§ Task directions: Output the lines between the line holding "This screenshot has width=790, height=643." and the line holding "This screenshot has width=1308, height=640.", inclusive, as a numbered list with blank lines omitted. Leave the pictures out.

§ Exercise inputs:
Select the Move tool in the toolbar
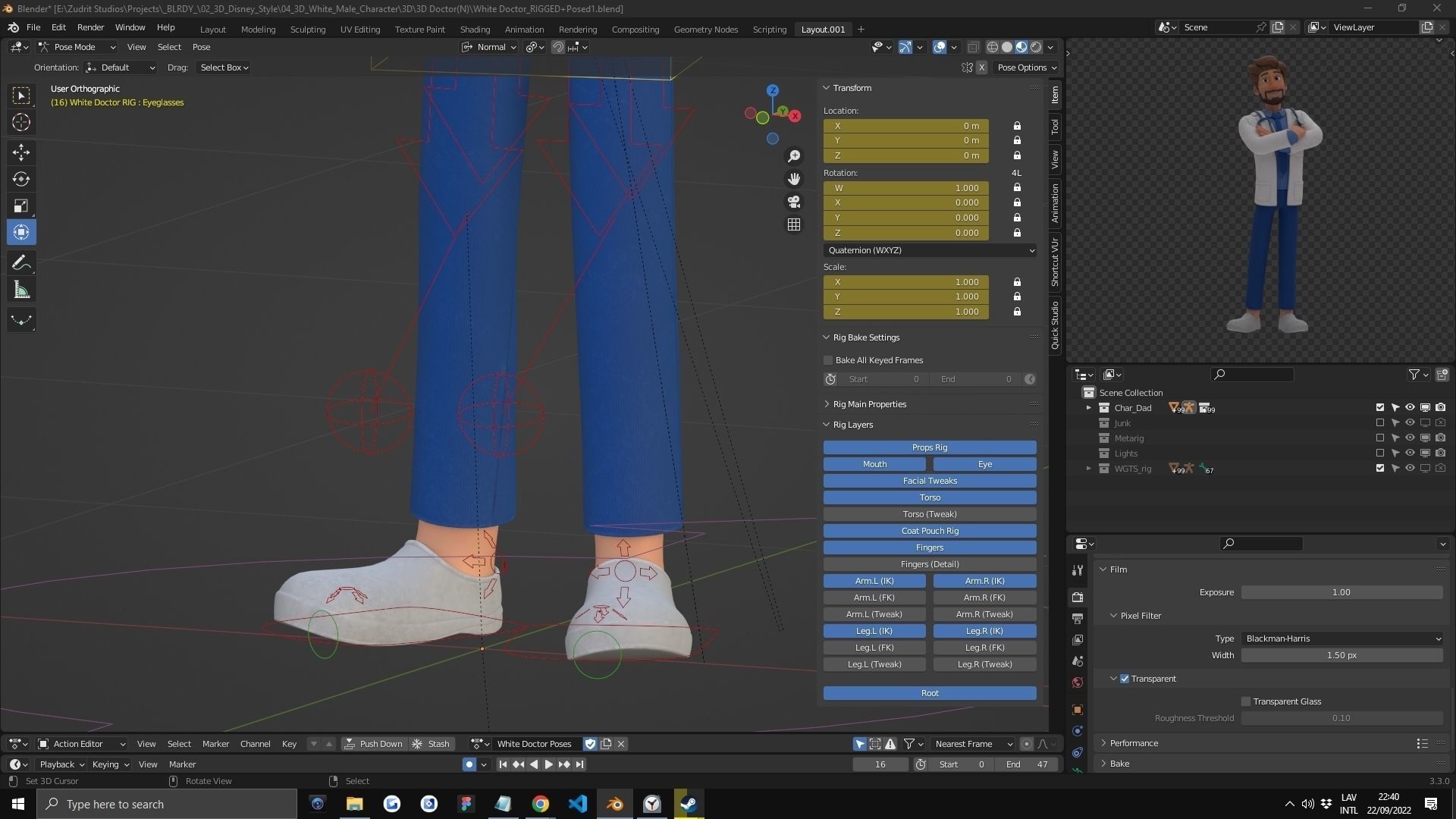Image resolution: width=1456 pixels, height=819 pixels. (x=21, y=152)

==

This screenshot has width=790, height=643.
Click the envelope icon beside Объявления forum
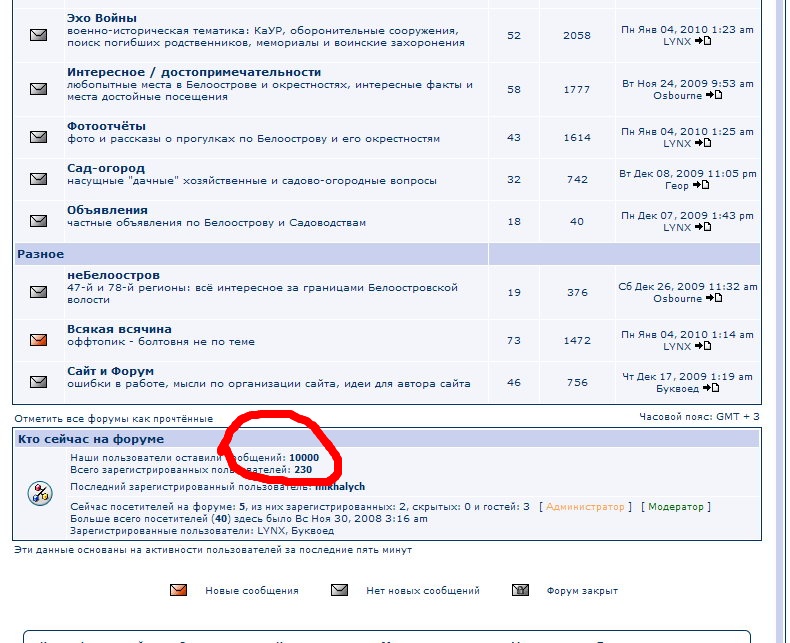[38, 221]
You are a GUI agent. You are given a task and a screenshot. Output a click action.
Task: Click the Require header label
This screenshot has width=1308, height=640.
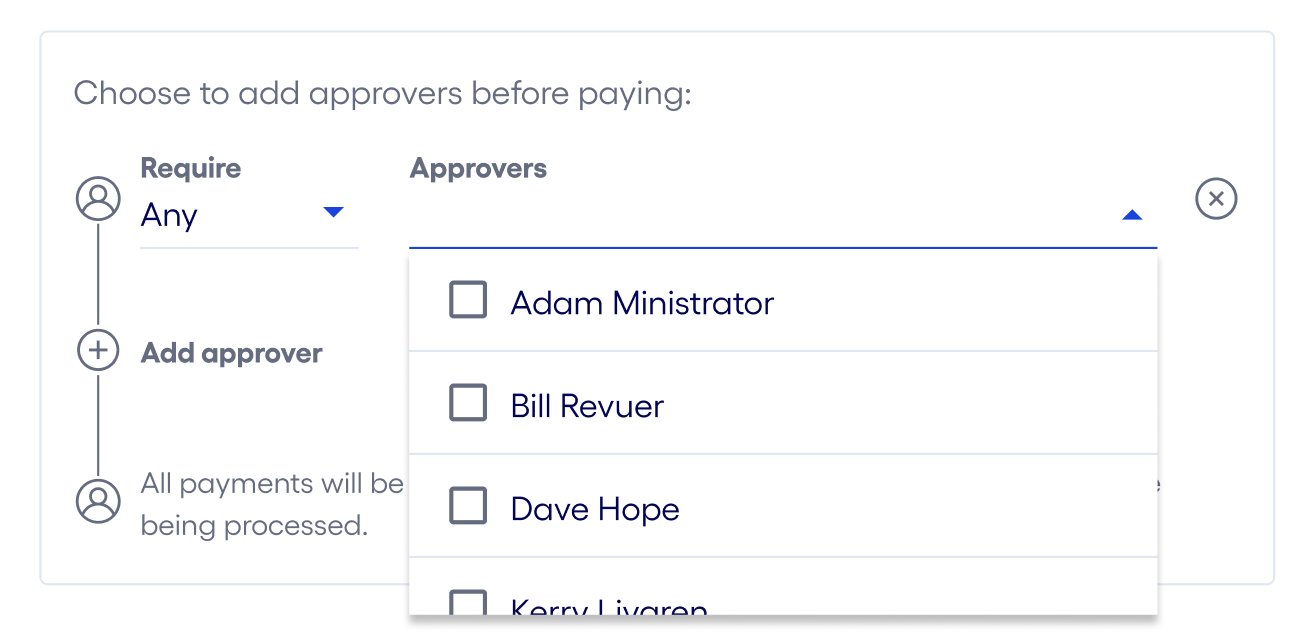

---

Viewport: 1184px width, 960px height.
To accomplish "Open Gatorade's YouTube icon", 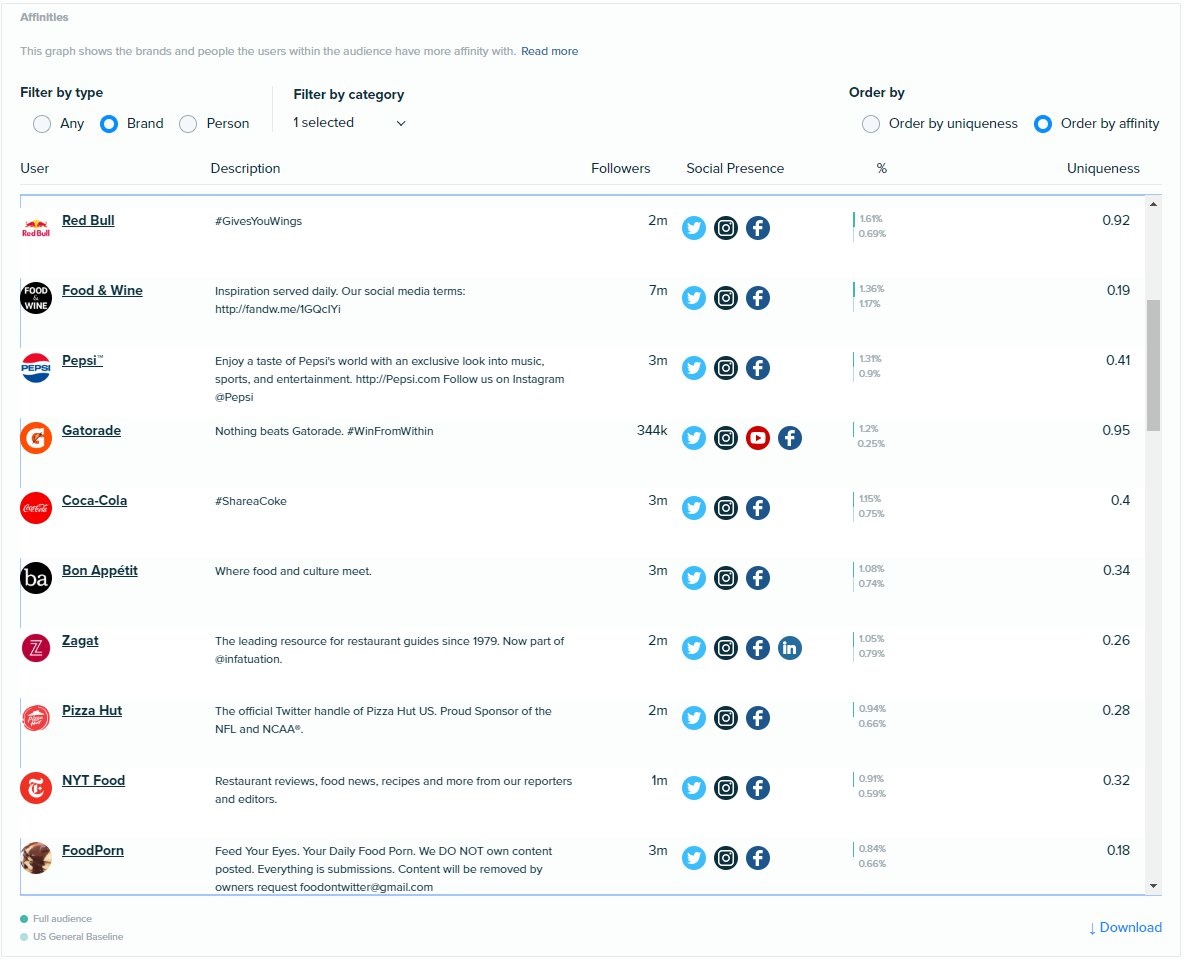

§ Completed exercise:
1. This screenshot has width=790, height=643.
2. Click the envelope icon beside Объявления forum
3. [38, 221]
4. You are a GUI agent. You are given a task and a screenshot. Output a click action.
5. Task: Click the Require header label
6. This screenshot has width=1308, height=640.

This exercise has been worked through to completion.